**DATA**
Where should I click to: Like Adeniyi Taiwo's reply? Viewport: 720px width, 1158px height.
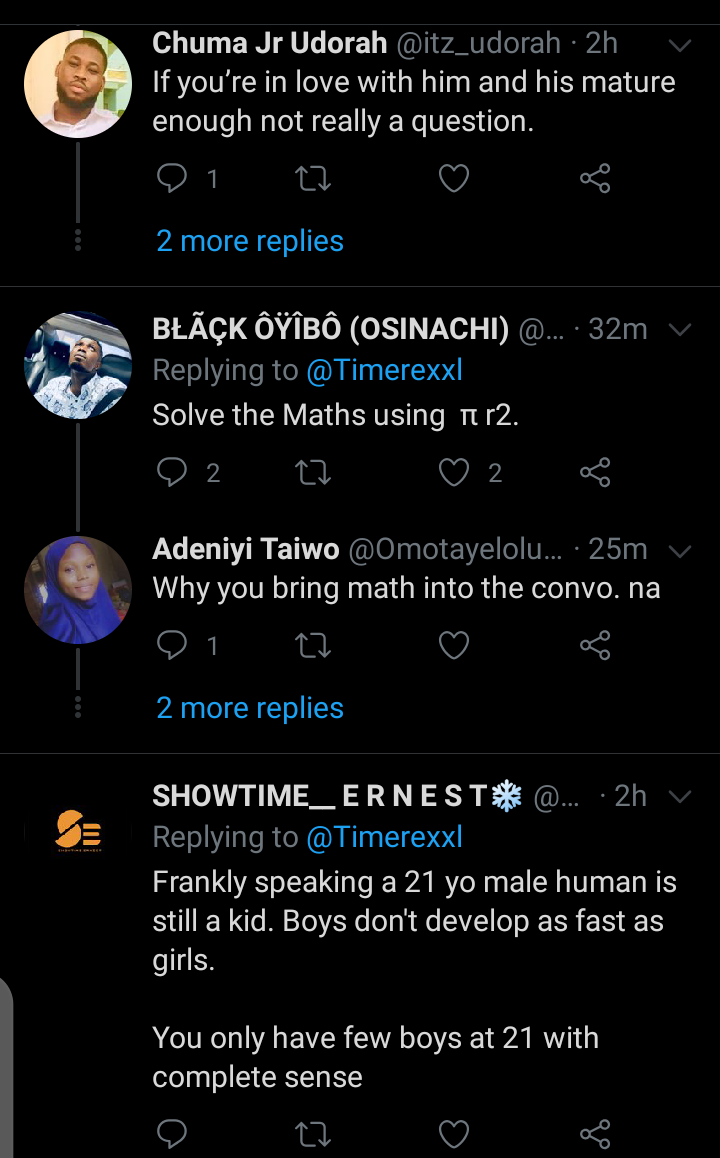[453, 645]
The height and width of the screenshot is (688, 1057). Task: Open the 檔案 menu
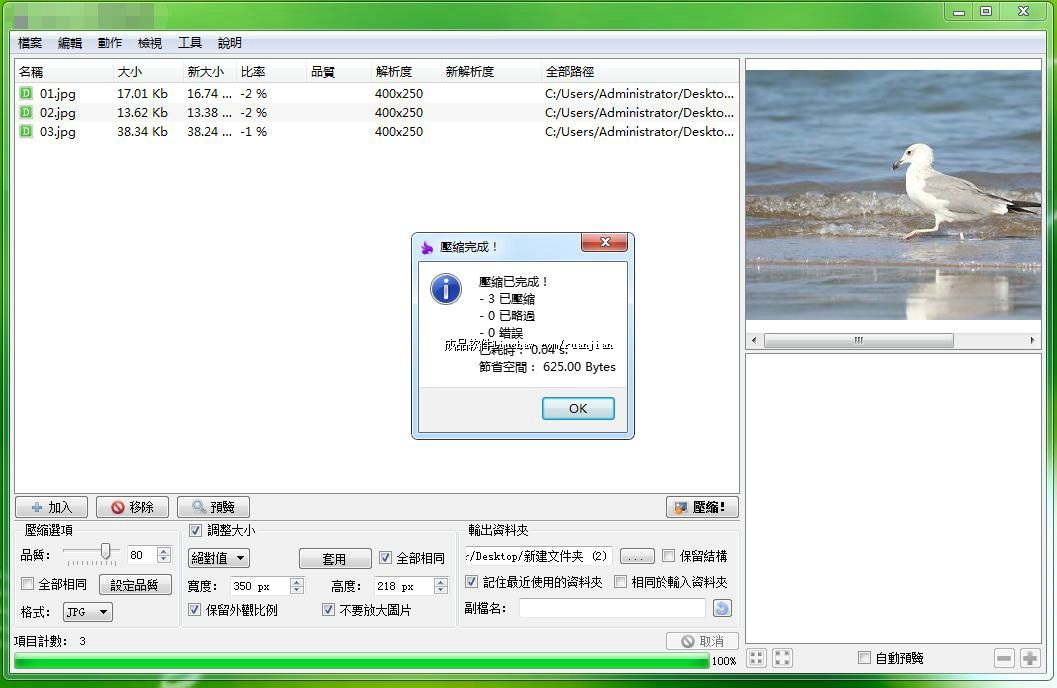(30, 43)
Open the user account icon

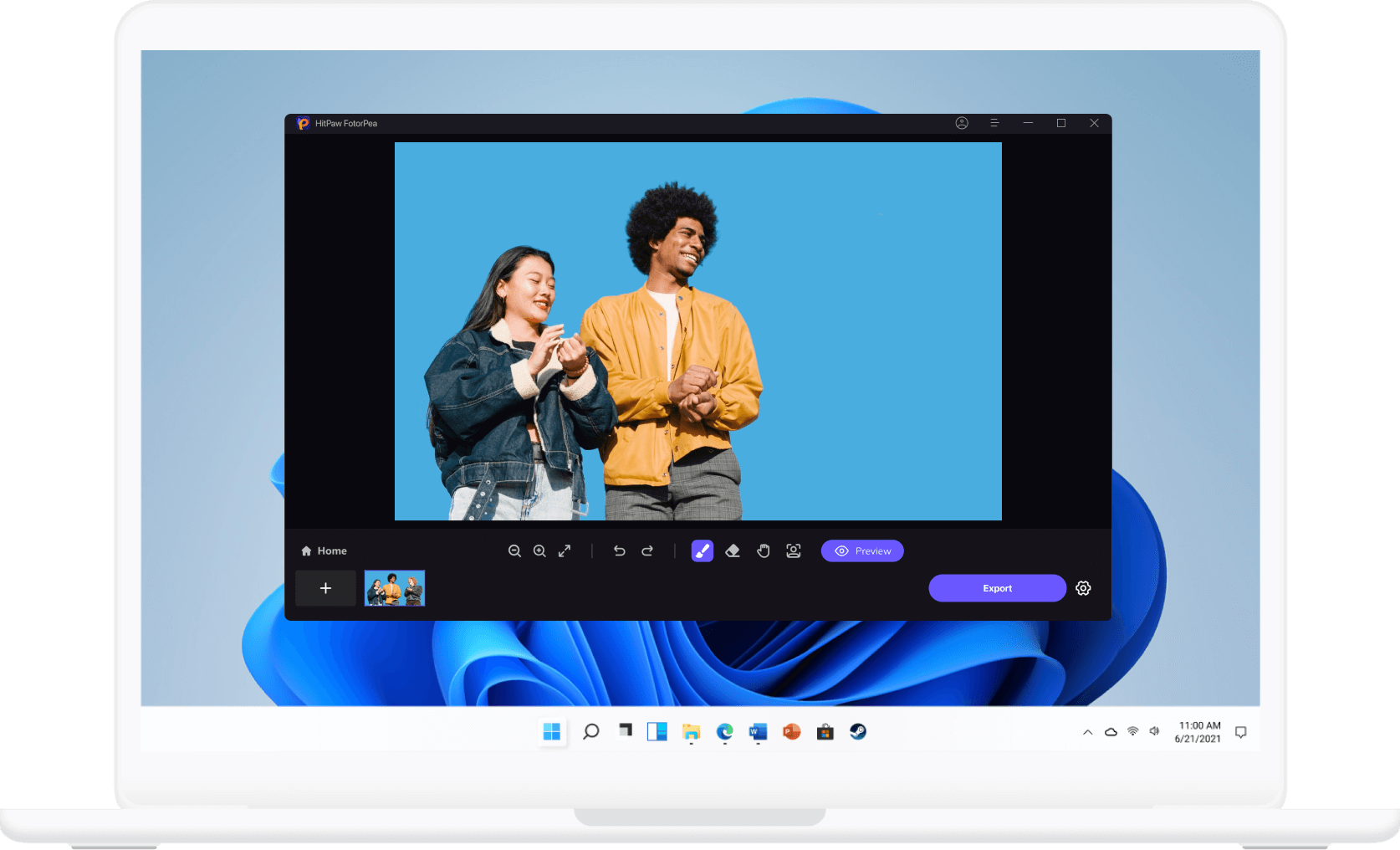tap(962, 123)
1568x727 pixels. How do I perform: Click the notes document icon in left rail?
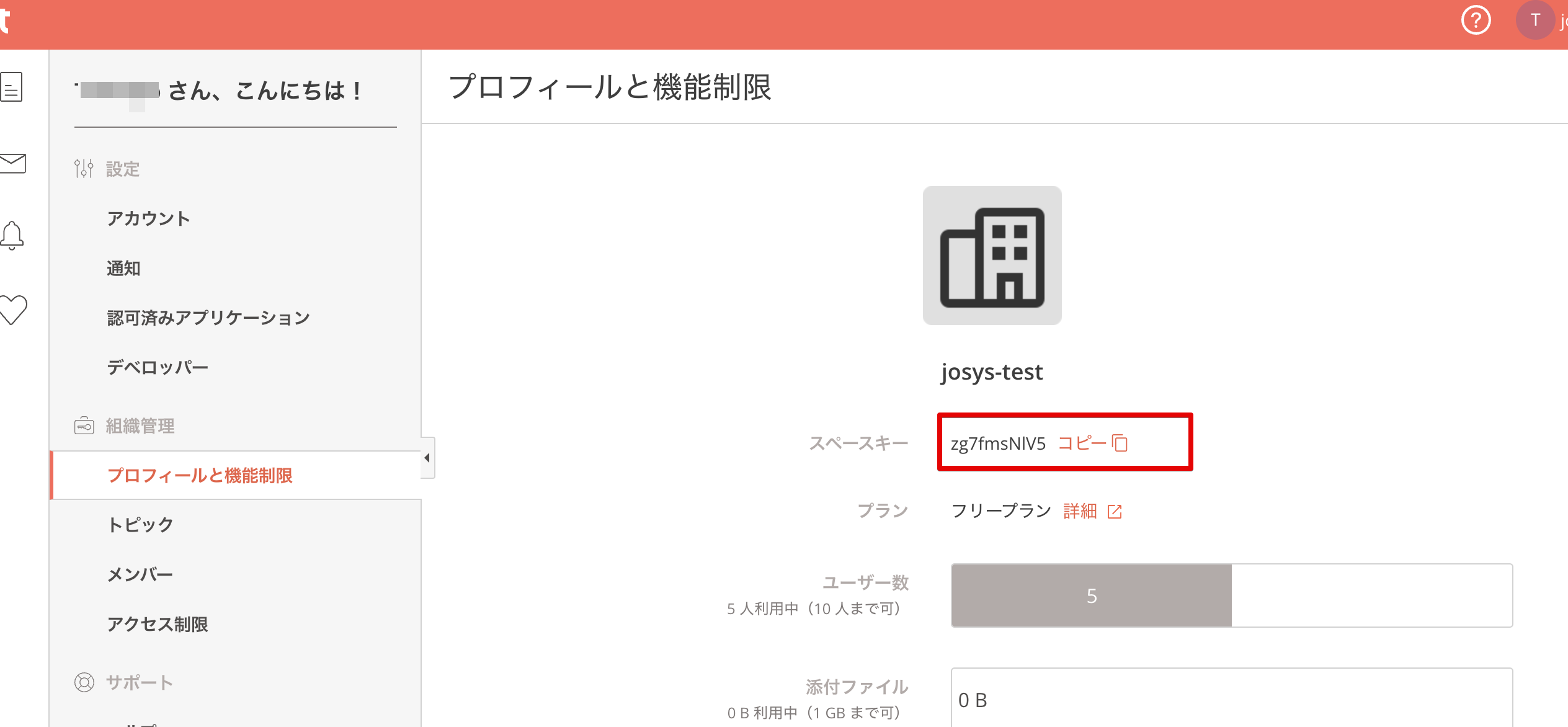click(x=12, y=87)
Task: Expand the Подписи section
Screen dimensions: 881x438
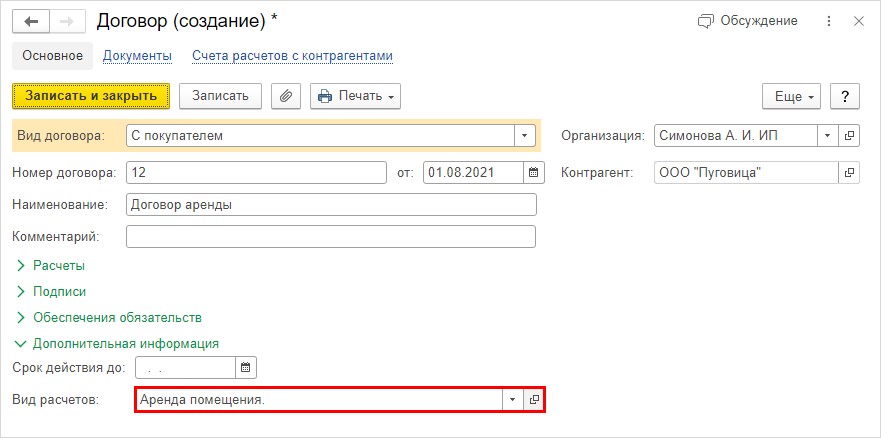Action: click(x=51, y=291)
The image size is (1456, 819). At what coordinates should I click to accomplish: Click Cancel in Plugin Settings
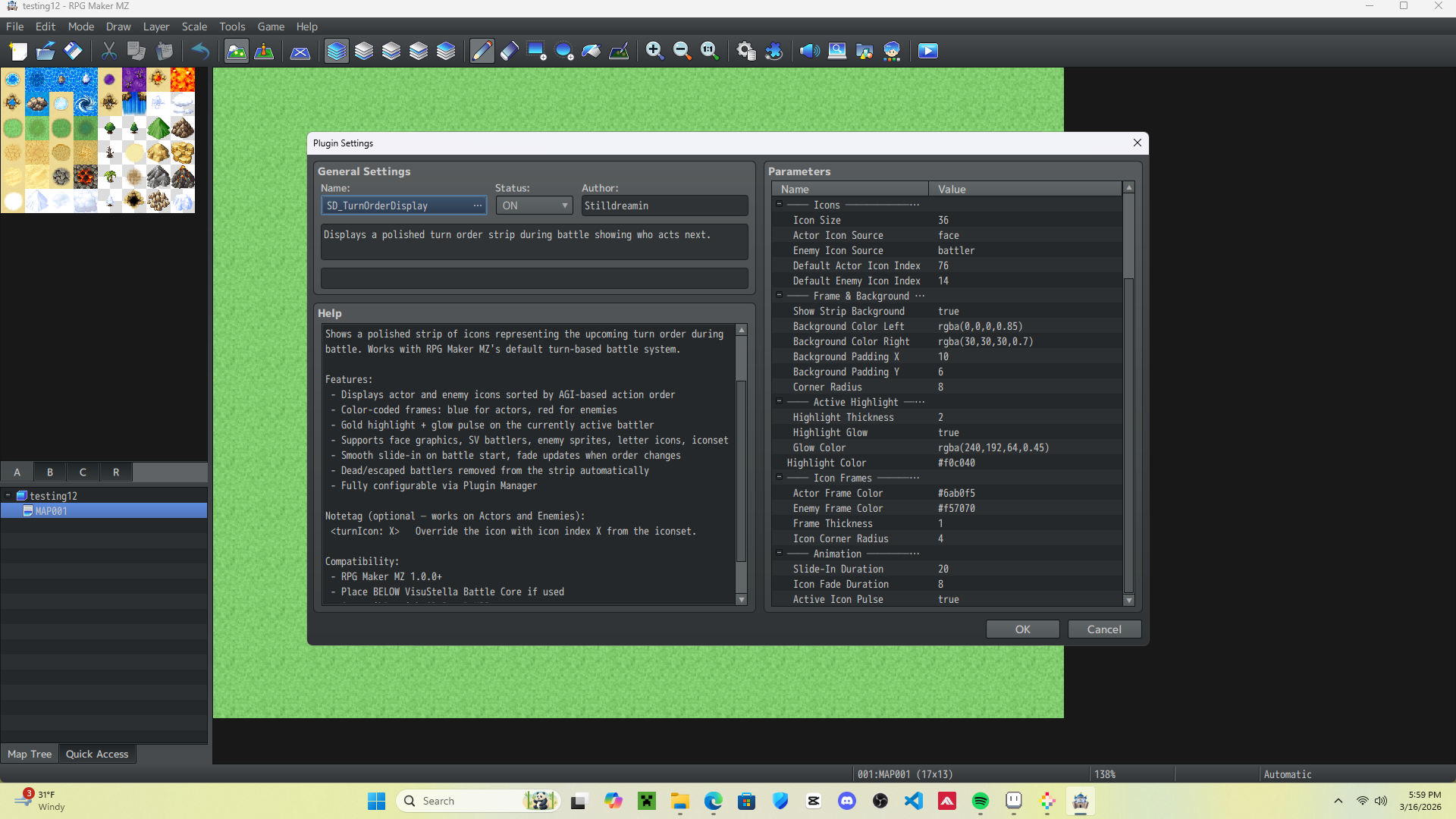point(1103,629)
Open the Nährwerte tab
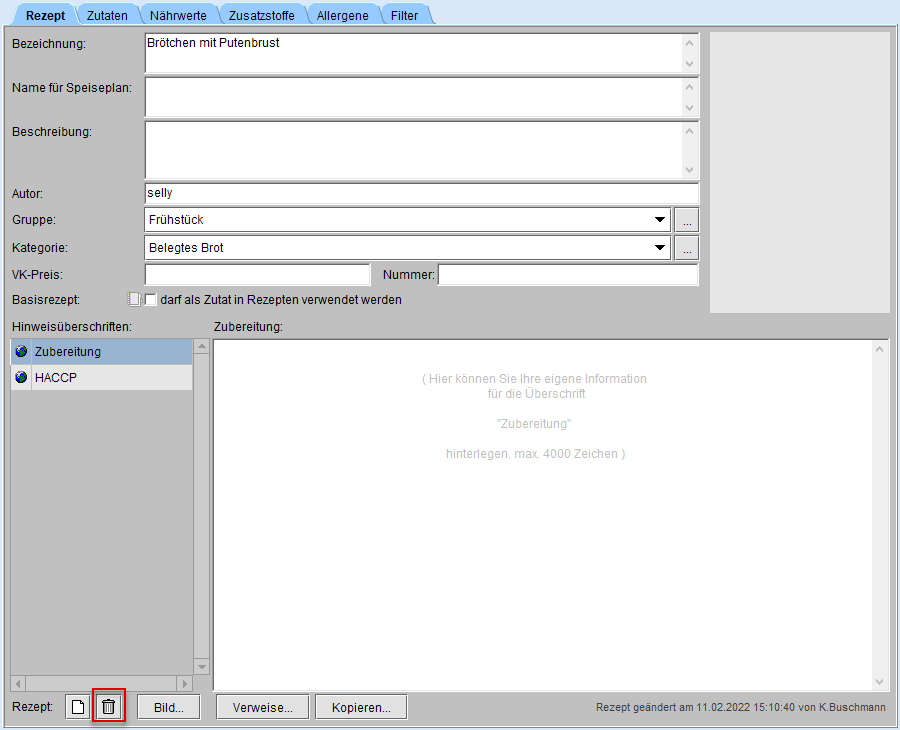Viewport: 900px width, 730px height. pos(176,15)
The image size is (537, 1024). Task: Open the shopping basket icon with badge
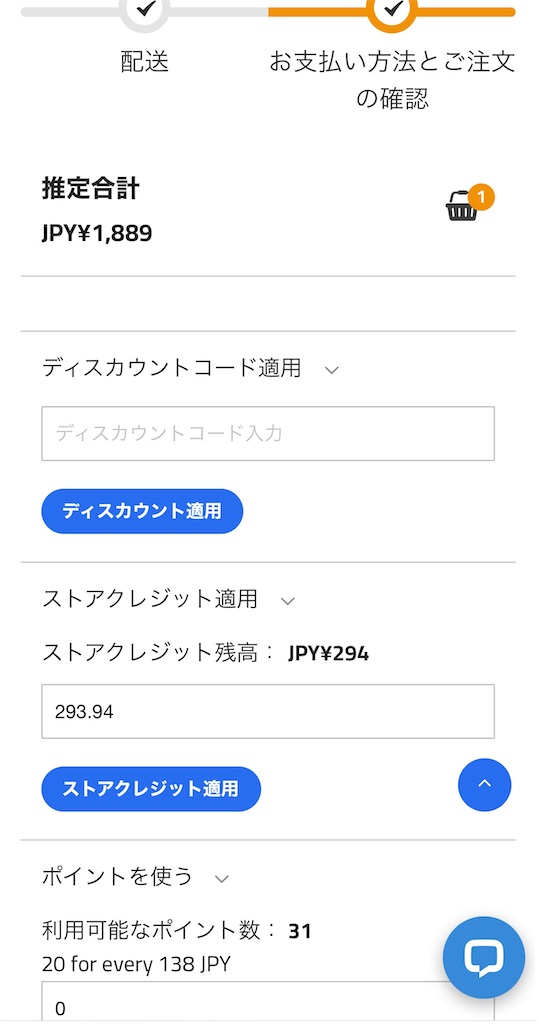(463, 207)
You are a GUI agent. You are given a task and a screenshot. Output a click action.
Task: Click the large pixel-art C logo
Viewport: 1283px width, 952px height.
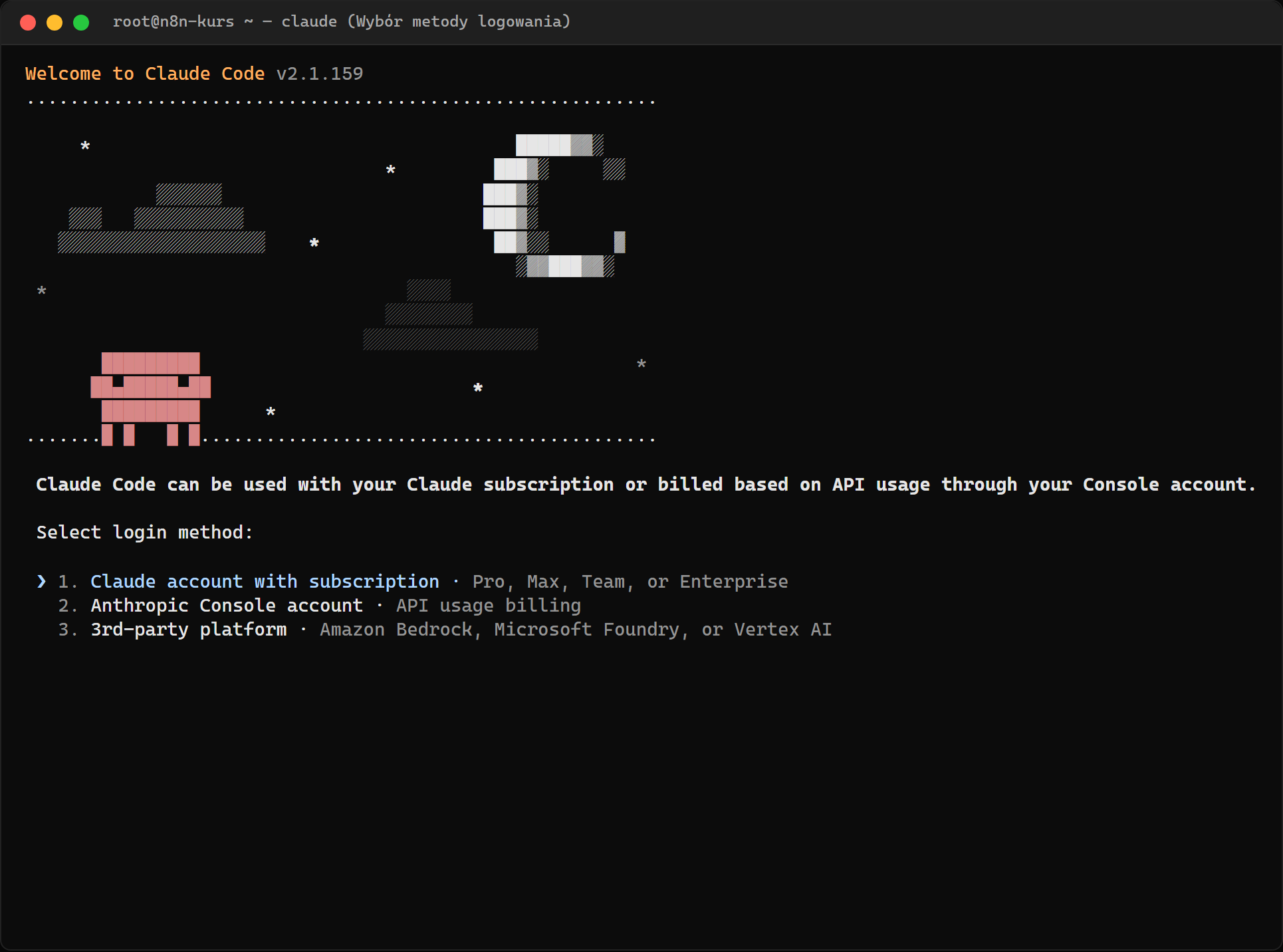click(554, 205)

**SHORT EXERCISE**
Copy the data above with every instance of "icon" changed to "button" and everything else left unchanged. Omit the pictures.

**RESULT OF THE TASK**
Where should I click to: Like Adeniyi Taiwo's reply? Viewport: 720px width, 1158px height.
[453, 645]
The height and width of the screenshot is (688, 1057). Task: Open the 檔案 menu
(30, 43)
Open the user account button

tap(962, 123)
1568x727 pixels. How do I perform: Click the notes document button in left rail?
click(x=12, y=87)
Task: Expand the Подписи section
Screen dimensions: 881x438
Action: click(x=51, y=291)
The image size is (1456, 819). At what coordinates should I click to accomplish: Click Cancel in Plugin Settings
point(1103,629)
Open the Nährwerte tab
Viewport: 900px width, 730px height. pos(176,15)
The image size is (537, 1024). Task: Open the shopping basket button with badge
(463, 207)
You are a GUI agent. You are given a task and a screenshot. Output a click action.
Task: Click the large pixel-art C logo
Viewport: 1283px width, 952px height.
click(554, 205)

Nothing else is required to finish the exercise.